Three members of a girls high school track team in Connecticut have filed a federal civil rights complaint against a state policy allowing transgender students to participate in athletics according to their gender identity.
Alliance Defending Freedom (ADF), a Christian law firm that advocates for religious rights, filed the complaint with the U.S. Department of Education on behalf of the plaintiffs on Monday, June 17. It alleges that transgender girl athletes have physiological advantages over their cisgender competitors, thus violating Title IX rules meant to protect girls and women against discrimination in school sports.
“Throughout the 2018-2019 track season, males consistently deprived the female athletes who are part of the complaint of dozens of medals, opportunities to compete at a higher level, and the public recognition critical to college recruiting and scholarship opportunities,” ADF’s website states. The site refers to transgender girls exclusively as males or boys.
Two transgender runners, Terry Miller and Andraya Yearwood, are cited as examples in the suit. The girls, both state champions, have faced pushback since last year, when parents of other track and field athletes created petitions to have them disqualified, according to a report by ABC News.

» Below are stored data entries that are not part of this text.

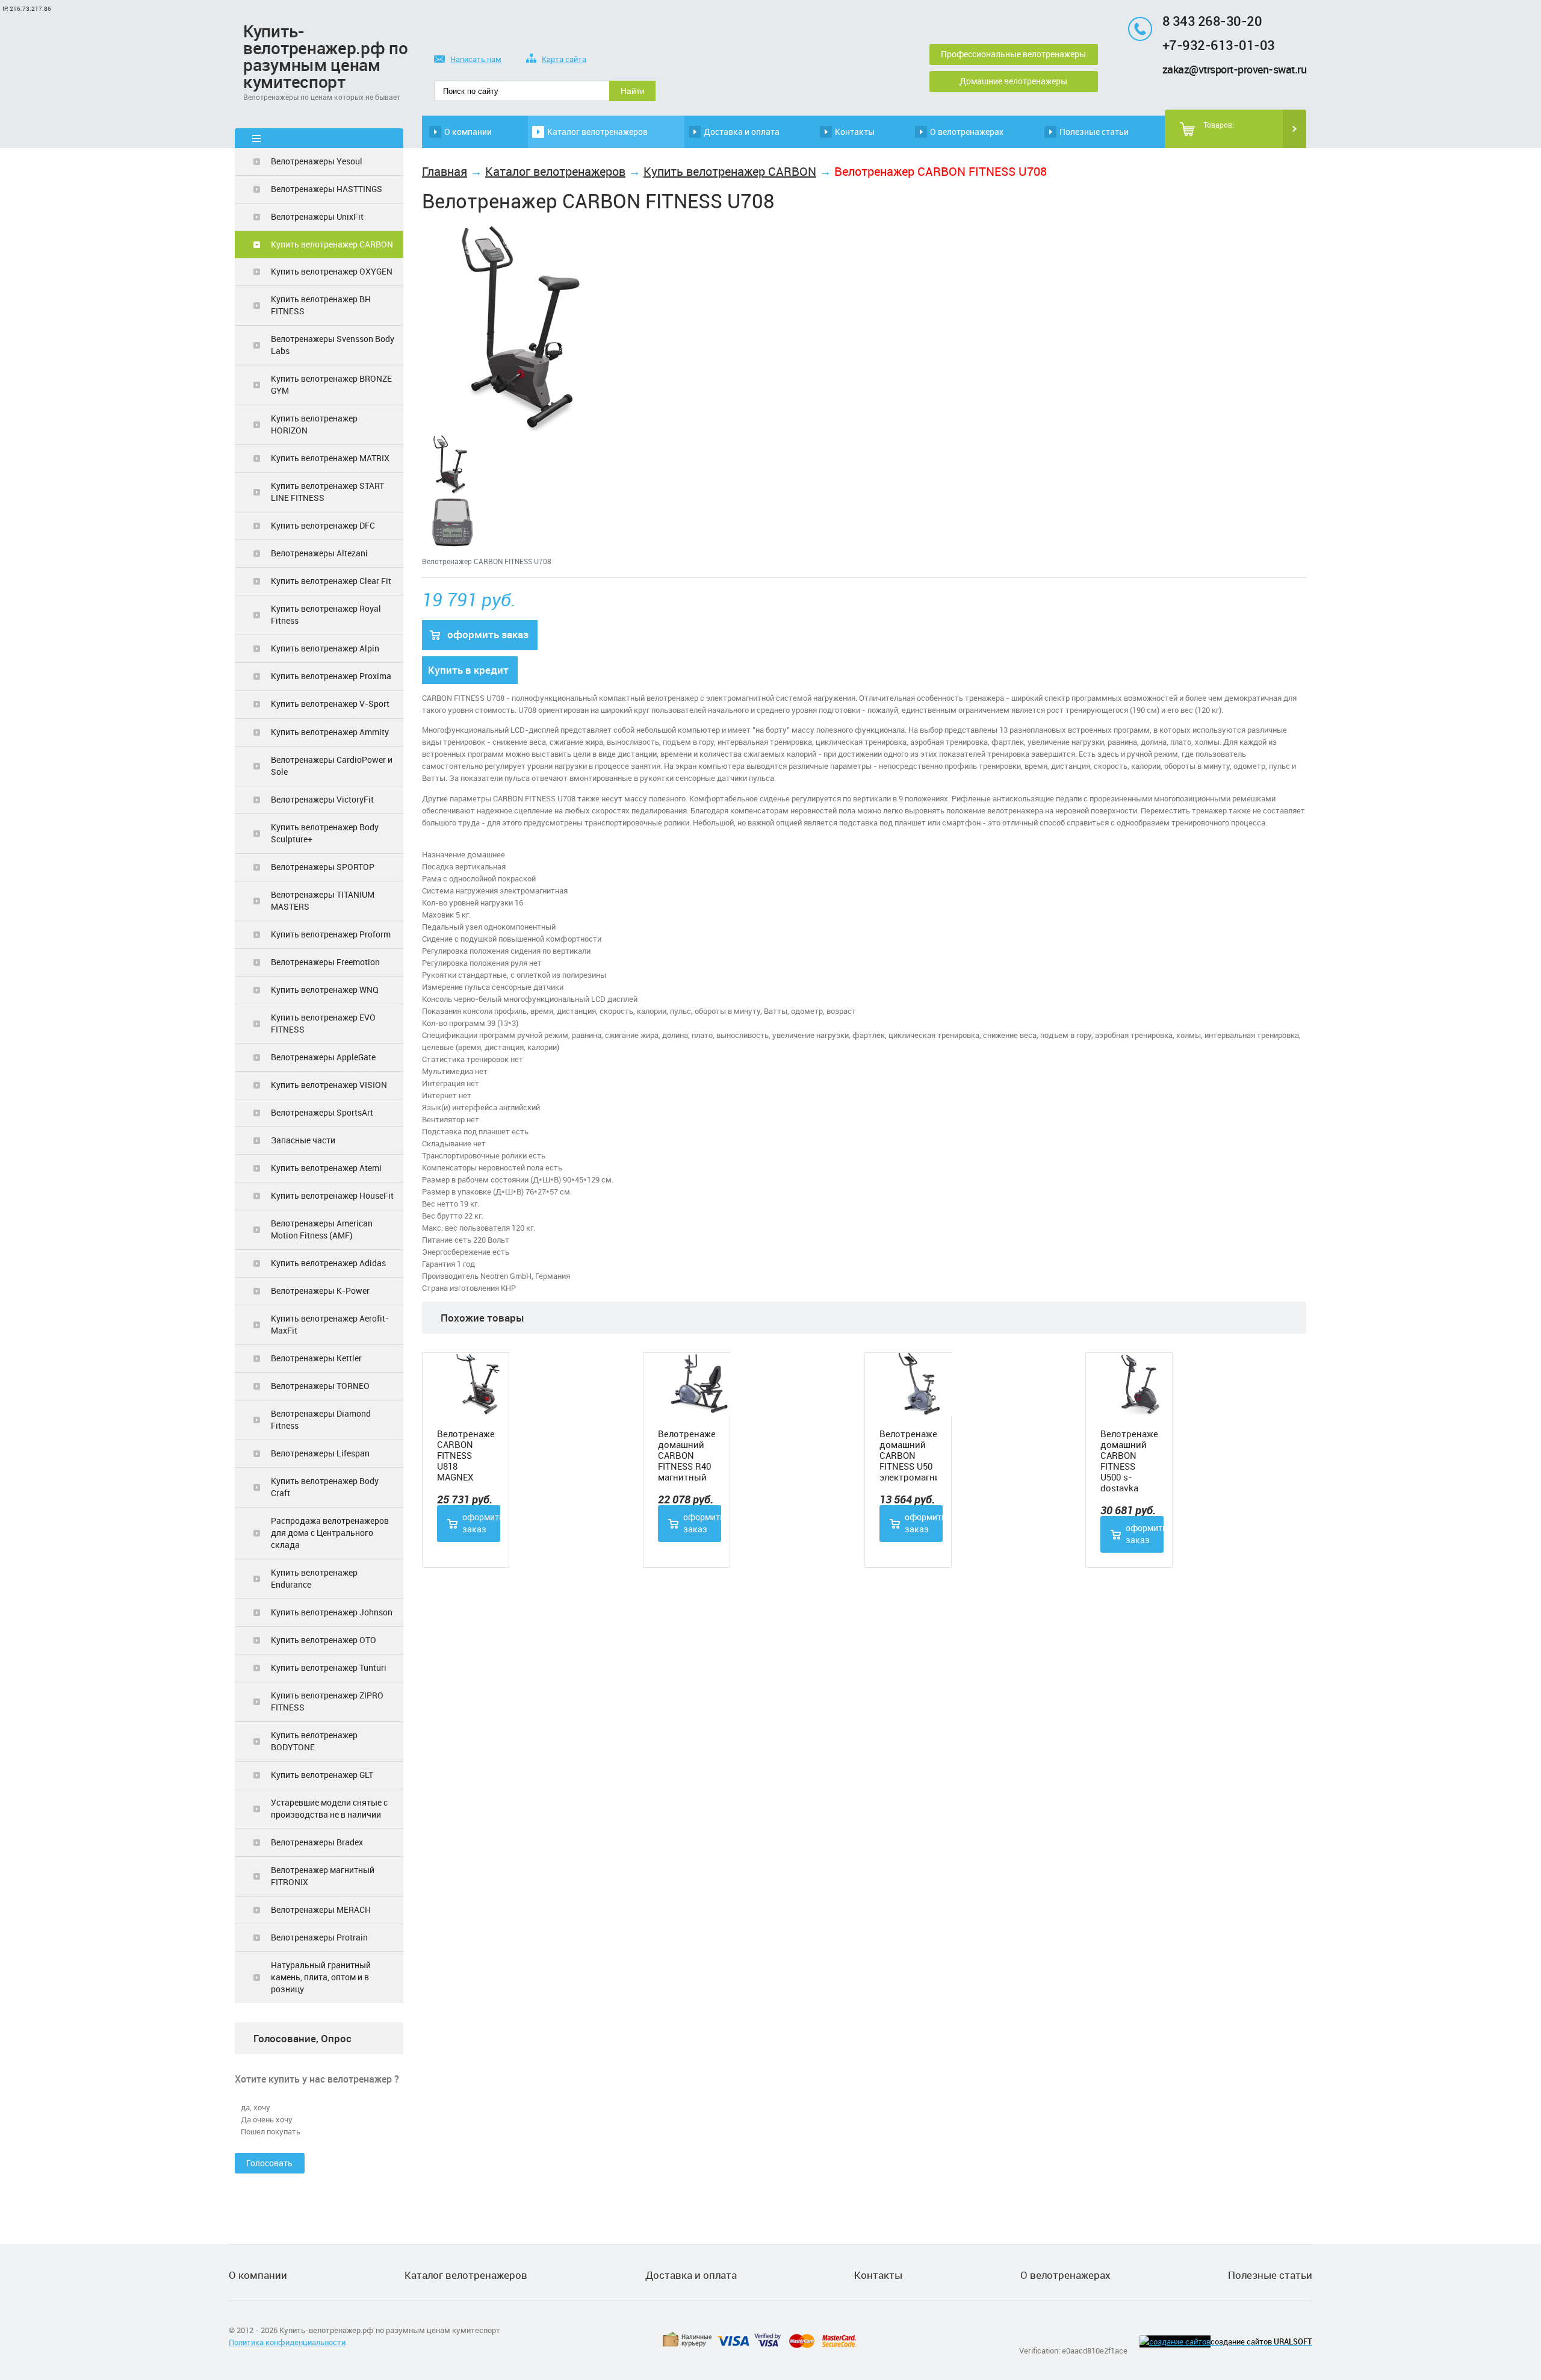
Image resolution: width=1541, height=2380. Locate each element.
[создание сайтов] (1175, 2341)
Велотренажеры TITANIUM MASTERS (322, 900)
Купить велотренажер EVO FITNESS (323, 1023)
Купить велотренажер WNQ (325, 989)
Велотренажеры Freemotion (325, 962)
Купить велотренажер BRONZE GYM (331, 384)
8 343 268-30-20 (1212, 21)
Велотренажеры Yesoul (316, 161)
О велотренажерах (966, 131)
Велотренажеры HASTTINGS (326, 188)
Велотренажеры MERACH (321, 1909)
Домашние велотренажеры (1013, 81)
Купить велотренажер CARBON (332, 244)
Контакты (855, 131)
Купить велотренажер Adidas (328, 1263)
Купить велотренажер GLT (322, 1774)
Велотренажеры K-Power (320, 1290)
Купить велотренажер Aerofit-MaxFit (330, 1324)
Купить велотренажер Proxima (331, 676)
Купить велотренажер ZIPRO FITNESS (327, 1701)
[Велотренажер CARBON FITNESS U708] (527, 431)
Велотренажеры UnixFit (317, 216)
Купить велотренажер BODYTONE (314, 1741)
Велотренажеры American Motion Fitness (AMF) (322, 1229)
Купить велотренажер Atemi (326, 1167)
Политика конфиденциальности (287, 2342)
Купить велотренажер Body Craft (325, 1487)
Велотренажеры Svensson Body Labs (332, 344)
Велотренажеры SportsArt (322, 1112)
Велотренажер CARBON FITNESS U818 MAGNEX (465, 1455)
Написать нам (475, 59)
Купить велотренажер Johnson (331, 1612)
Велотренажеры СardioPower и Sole (331, 765)
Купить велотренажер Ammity (330, 732)
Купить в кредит (468, 670)
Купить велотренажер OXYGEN (331, 271)
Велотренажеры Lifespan (320, 1453)
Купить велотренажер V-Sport (330, 703)
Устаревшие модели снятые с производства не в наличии (329, 1808)
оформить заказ (488, 634)
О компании (468, 131)
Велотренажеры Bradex (317, 1842)
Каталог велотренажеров (597, 131)
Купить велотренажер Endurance (314, 1578)
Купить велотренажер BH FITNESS (321, 305)
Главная (444, 171)
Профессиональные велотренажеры (1013, 54)
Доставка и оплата (742, 131)
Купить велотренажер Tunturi (328, 1667)
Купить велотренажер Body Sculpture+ (325, 833)
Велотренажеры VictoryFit (322, 799)
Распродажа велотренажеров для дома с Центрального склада (330, 1532)
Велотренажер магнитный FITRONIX (322, 1876)
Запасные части (303, 1140)
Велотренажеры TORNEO (320, 1385)
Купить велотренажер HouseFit (332, 1195)
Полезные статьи (1094, 131)
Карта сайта (564, 59)
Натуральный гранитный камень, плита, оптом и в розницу (321, 1977)
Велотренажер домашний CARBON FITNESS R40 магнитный (686, 1455)
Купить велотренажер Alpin (325, 648)
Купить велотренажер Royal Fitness (326, 614)
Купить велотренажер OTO (323, 1639)
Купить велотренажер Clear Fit (331, 580)
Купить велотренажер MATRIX (330, 458)
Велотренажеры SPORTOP (322, 866)
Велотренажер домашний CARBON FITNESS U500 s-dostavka (1129, 1460)
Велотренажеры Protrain (319, 1937)
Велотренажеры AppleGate (323, 1057)
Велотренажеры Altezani (319, 553)
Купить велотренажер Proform (331, 934)
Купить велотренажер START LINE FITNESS (327, 491)
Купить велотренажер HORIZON (314, 424)
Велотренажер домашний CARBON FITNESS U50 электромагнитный (908, 1455)
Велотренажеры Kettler (316, 1358)
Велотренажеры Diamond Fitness (321, 1419)
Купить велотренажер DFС (323, 525)
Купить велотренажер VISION (329, 1084)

Much of the debate surrounding the issue of whether transgender women should be allowed to play in girls- or women-only sports revolves around the question of hormones. ADF’s suit notes that, unlike Connecticut’s policy, the National Collegiate Athletic Association requires transgender women to undergo hormone therapy for at least one year before participating in women’s sports.
By contrast, the Swiss supreme court just this week decided to suspend Olympic rules requiring “female runners with unusually high testosterone” to take medication to reduce this hormone if they want to compete, according to CBS News.
Miller and Yearwood were undergoing hormone therapy as of June 2018, according to the ABC report. Both students have been vocal in defending their right to compete as girls and say they have many supporters in their school and community.